§ DATA FOR THIS EXERCISE
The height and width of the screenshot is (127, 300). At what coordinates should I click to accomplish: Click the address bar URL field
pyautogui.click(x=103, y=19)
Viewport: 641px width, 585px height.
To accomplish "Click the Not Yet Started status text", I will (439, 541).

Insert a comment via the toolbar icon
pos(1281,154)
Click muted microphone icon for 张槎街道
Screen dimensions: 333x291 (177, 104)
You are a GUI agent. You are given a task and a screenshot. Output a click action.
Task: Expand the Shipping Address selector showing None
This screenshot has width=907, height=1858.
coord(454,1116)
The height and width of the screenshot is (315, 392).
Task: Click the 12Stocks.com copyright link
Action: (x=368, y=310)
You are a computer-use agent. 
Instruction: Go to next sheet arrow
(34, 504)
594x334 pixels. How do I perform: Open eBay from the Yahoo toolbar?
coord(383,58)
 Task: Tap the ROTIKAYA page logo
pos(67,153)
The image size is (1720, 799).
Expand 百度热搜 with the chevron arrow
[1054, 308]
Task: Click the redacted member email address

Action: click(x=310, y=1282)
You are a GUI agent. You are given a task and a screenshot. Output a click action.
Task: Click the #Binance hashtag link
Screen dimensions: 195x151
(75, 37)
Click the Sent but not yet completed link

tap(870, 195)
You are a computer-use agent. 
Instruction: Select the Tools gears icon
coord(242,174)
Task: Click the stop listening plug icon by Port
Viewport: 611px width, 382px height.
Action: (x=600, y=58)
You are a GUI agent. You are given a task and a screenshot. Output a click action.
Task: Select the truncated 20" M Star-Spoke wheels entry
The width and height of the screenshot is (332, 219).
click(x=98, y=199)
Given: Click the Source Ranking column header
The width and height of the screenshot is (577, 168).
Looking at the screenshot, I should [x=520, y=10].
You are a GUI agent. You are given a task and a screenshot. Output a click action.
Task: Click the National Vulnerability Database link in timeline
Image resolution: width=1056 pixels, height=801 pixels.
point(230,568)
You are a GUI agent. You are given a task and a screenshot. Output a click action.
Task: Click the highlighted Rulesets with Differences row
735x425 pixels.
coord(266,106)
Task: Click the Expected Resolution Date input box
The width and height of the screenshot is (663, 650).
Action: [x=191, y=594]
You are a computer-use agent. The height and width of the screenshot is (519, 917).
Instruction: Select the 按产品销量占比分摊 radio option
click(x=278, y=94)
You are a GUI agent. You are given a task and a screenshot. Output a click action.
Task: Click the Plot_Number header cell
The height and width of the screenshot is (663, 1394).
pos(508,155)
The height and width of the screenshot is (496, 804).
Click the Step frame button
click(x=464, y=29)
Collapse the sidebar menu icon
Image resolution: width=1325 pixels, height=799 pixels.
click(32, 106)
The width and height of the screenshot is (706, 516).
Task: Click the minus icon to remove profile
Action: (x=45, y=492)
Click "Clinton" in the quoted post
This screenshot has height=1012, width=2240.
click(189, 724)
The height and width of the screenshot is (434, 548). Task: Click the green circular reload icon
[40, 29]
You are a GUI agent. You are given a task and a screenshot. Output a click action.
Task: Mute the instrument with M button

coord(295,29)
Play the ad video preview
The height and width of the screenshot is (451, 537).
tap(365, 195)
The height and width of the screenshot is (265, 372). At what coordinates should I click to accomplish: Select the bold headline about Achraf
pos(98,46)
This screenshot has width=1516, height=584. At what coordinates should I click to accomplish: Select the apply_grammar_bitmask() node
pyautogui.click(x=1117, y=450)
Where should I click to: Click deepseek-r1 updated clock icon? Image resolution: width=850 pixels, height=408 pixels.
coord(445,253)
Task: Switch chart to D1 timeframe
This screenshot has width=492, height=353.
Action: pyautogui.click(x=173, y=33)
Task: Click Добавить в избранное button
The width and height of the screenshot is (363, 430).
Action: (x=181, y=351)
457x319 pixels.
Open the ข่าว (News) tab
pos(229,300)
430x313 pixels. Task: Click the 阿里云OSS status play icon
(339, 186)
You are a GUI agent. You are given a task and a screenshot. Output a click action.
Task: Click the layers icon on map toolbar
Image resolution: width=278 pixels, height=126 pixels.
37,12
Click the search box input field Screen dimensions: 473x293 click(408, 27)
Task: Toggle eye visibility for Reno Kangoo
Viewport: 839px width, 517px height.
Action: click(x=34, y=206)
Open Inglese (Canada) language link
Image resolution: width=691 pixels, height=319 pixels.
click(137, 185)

§ REQUIRED WORK
Recast the lines from the one containing "457x319 pixels." through the end of the items, inclusive, as a JSON list of strings with one string per line and blank lines omitted.

§ OUTPUT
[
  "457x319 pixels.",
  "Open the ข่าว (News) tab",
  "pos(229,300)",
  "430x313 pixels. Task: Click the 阿里云OSS status play icon",
  "(339, 186)",
  "You are a GUI agent. You are given a task and a screenshot. Output a click action.",
  "Task: Click the layers icon on map toolbar",
  "Image resolution: width=278 pixels, height=126 pixels.",
  "37,12",
  "Click the search box input field Screen dimensions: 473x293 click(408, 27)",
  "Task: Toggle eye visibility for Reno Kangoo",
  "Viewport: 839px width, 517px height.",
  "Action: click(x=34, y=206)",
  "Open Inglese (Canada) language link",
  "Image resolution: width=691 pixels, height=319 pixels.",
  "click(137, 185)"
]